Homeward bound: Non-profit provides a safe space for seniors to find a second home for beloved pets
HALIFAX -- Angela Rafuse believes every cat deserves a chance at finding their second forever home.
That’s why the 26-year-old founded the not-for-profit organization, My Grandfather’s Cat last month.
The passion project aims to help seniors rehome their beloved pets.
“I am a big believer that if you have the ability to do something and it can make someone’s life better, then you should do it,” Rafuse explains.
Rafuse was inspired to create the organization after adopting her grandparents’ 15-year-old cat, Mackenzie, last year.
Her grandmother passed away in September 2019, and her grandfather passed away in December of the same year.

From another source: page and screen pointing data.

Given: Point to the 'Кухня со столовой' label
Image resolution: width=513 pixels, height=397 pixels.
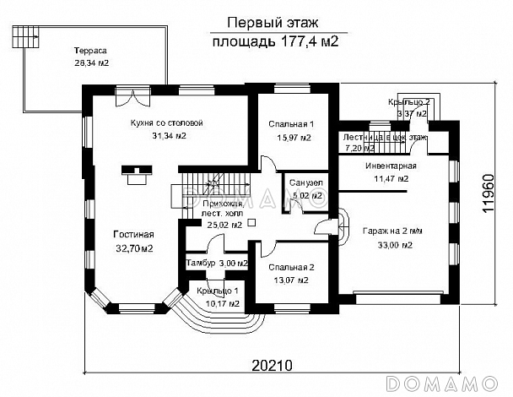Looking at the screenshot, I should click(x=166, y=122).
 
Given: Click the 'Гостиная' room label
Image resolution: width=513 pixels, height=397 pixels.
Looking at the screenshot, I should click(x=134, y=234).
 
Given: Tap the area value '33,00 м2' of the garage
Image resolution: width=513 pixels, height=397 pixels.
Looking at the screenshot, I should click(x=394, y=246).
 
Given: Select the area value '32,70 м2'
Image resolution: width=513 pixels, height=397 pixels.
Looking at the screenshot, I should click(x=134, y=248).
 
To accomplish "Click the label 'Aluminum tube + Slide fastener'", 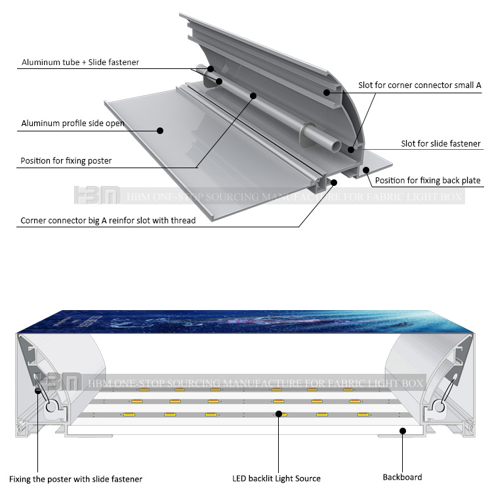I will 80,62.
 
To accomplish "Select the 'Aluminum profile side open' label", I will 73,123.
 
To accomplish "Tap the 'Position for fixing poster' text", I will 66,160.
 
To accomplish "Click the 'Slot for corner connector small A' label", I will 420,85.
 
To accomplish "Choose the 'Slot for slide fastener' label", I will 441,143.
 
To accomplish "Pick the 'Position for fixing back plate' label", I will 428,180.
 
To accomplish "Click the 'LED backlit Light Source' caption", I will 276,478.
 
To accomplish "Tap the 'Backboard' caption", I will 402,477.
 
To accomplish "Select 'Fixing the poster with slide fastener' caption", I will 75,479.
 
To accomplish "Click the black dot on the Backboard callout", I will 403,431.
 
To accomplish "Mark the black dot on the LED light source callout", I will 278,414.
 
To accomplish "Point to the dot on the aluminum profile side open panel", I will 160,130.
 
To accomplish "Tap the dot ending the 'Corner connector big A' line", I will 334,181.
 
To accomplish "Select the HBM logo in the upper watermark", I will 96,196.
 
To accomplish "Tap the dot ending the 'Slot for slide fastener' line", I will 352,150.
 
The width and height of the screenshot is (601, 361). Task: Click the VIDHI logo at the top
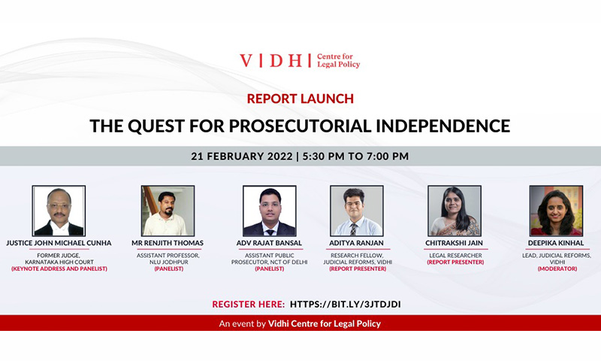(300, 61)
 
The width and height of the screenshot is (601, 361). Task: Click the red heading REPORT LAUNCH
(300, 99)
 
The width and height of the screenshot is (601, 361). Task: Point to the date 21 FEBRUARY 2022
(241, 156)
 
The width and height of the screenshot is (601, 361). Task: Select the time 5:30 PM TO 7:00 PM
(355, 156)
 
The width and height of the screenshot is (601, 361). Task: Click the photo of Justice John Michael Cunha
(59, 211)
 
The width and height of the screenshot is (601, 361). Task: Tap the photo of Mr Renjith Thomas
(168, 211)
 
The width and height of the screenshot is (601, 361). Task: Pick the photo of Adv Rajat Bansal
(270, 211)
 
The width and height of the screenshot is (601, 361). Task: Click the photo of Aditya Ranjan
(357, 211)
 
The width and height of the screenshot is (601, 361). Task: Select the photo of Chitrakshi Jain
(455, 211)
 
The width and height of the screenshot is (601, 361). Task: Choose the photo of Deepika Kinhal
(556, 211)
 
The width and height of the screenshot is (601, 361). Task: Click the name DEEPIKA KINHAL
(556, 243)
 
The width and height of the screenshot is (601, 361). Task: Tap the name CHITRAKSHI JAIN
(455, 243)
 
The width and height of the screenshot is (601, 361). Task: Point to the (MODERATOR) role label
(557, 268)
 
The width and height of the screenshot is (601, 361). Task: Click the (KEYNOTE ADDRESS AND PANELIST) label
(59, 268)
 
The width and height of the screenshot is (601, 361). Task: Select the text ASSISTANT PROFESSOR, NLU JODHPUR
(168, 259)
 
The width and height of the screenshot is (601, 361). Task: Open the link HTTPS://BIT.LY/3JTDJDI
(346, 305)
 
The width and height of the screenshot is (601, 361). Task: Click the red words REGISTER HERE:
(249, 305)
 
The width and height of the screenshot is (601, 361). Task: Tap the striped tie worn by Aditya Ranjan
(353, 229)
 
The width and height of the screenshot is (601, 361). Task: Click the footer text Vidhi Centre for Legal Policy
(325, 324)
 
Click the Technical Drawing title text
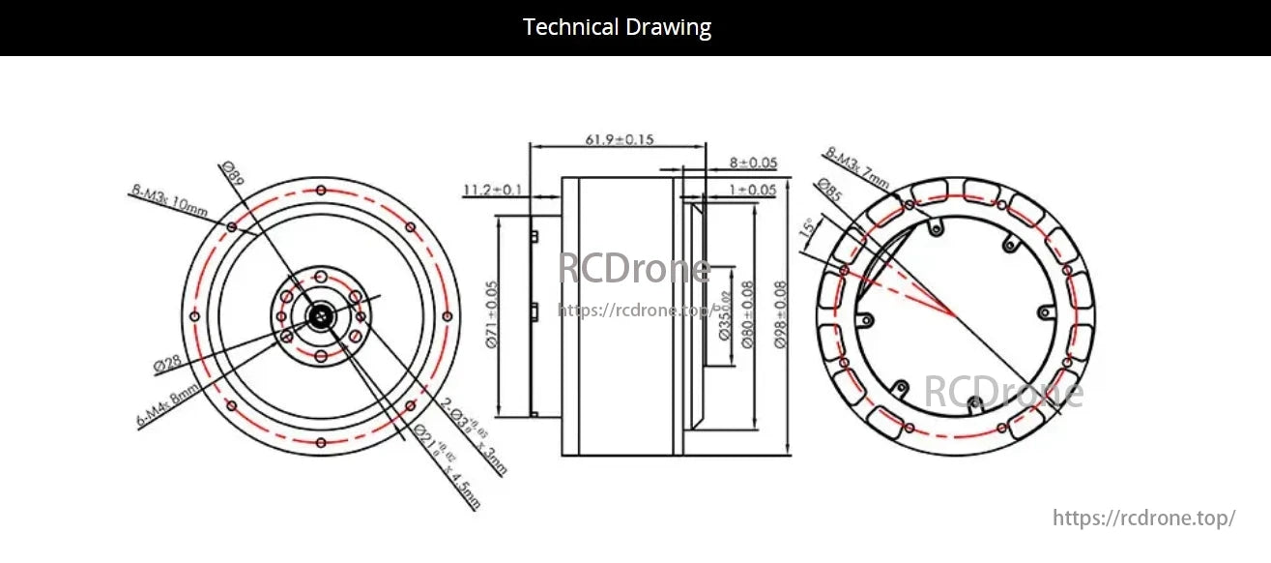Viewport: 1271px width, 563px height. (x=617, y=27)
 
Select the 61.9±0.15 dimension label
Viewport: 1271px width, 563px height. (x=619, y=139)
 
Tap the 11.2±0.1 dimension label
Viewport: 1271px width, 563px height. (x=493, y=190)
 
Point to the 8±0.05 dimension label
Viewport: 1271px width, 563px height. (x=753, y=163)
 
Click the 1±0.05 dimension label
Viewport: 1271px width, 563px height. (x=753, y=190)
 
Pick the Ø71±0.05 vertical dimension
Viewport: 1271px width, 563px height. (x=492, y=315)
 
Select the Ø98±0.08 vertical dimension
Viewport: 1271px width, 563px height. (x=780, y=315)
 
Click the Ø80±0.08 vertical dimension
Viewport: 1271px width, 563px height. (x=747, y=315)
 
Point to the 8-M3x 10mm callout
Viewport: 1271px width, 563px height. (x=169, y=204)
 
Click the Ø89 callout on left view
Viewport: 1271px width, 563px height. (x=231, y=174)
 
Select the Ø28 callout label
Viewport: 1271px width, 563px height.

She says family members were hesitant to take the feline because she was known to be a little grumpy and mean.
But that didn’t bother Rafuse.
She quickly stepped in and embraced the cat’s personality by taking her to places like Peggy's Cove, or on a canoe adventure.
“People just always joked that she should go viral,” Rafuse says. “These funny, growling videos. So, I started sharing them on TikTok, and eventually, people started following and liking and sharing stories of how they adopted their grandparent's cat, or that they wish they would have.”
The organization launched just three weeks ago, and so far, Rafuse has heard from people around the world.
“People with terminal illnesses have pets that they want with them until their last day,” Rafuse explains.
“Then, they want to make sure that they have the right home, so we actually have two people we’re working with now that we’re arranging homes.”
Rafuse’s mother, Vivian, says she is so proud of her daughter’s hard work and dedication.
“So to know that someone’s going to love those pets after they’re gone, or they move into a home, where they’re not able to take the pet with them, it’s comforting for them and the families as well, because not everyone can take their animals,” she says.
Rafuse says the need is great, and she’s just doing what she can to help out.
“Honestly, heartbreaking stories, that they say, can you please come to the U.S., we need you in Arizona, we need you in Texas, in Tennessee, and just knowing the need is there, and people are responding to it, it blows my mind,” Rafuse says.
It's a passion project dedicated to her grandparents, that’s helping other seniors and their four-legged friends.